Dodatkowym aspektem jest także system “jednostki”, który panuje w Szwecji. Kraj ten od lat stawia na indywidualizm i swobodę każdego człowieka, a oferowanie pomocy często odbierane jest tam negatywnie - jako sugestia słabości. To wszystko powoduje, że szwedzcy seniorzy czują, że będą w stanie na pierwszym miejscu poradzić sobie samemu, na drugim - z pomocą państwa, a dopiero na końcu z pomocą rodziny. Dlatego często nie komunikują tego, że doskwiera im samotność i tęsknota.
Jedne z ekstremalnych przypadków szwedzkiej samotności są drastyczne. Z uwagi na to, że system opłat w Szwecji jest ściśle zautomatyzowany, ludzie nie opłacają rachunków ręcznie. Tak samo dzieje się w przypadku emerytów. Dlatego zdarzały się przypadki, gdy seniorzy umierali w domu i przez całe miesiące (a rekordowo dwa lata) nie zostali przez nikogo odkryci. To smutne informacje, które każdemu powinny dać do myślenia.
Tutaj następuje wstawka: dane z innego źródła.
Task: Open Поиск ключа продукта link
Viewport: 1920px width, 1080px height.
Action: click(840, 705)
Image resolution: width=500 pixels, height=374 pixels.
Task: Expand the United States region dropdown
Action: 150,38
Co możemy zrobić dla dziadków?
W Dzień Babci i Dzień Dziadka nie musimy przynosić naszym ukochanym dziadkom złotych gór (choć na pewno możemy!). Jak wspomniała Mądra Babcia, Beata Borucka, jest wiele niematerialnych sposobów na uszczęśliwienie seniora.
1. Dzwońmy do nich jak najczęściej. Dziadkowie tylko czekają na telefon od swoich dzieci i wnuków. Rozmawiajmy o czymkolwiek, a babcia i dziadek na pewno nas wysłuchają.
2. Zabierz dziadków na spacer. Wielu emerytów spędza dni w domu lub w trakcie rutynowej trasy i nie wie, jak zmienia się ich okolica. Pokazanie dziadkom ich miasta z nowej perspektywy może być dla nich w przyjemny sposób zaskakujące.
3. Słuchaj dokładnie. Być może twoi dziadkowie mają jakieś problemy, o którym wstyd im mówić. Pamiętajmy, że wielu z nich nie chce lub boi się komunikować swoich potrzeb.
4. Pomóż im. Być może dziadkowie potrzebują pomocy w domu, w zakupach lub chcą w końcu z łatwością poruszać się po internecie. Dodatkowo weźmy pod uwagę statystyki - wielu seniorów zmaga się z depresją, do której się nie przyznaje, lub której nie rozumie.
Telefon pomocy dla seniorów: 12 333 7088
Działa od poniedziałku do piątku w godzinach 10.00-12.00 oraz 17.00-19.00.
Wszystkim babciom i dziadkom życzymy wszystkiego najlepszego!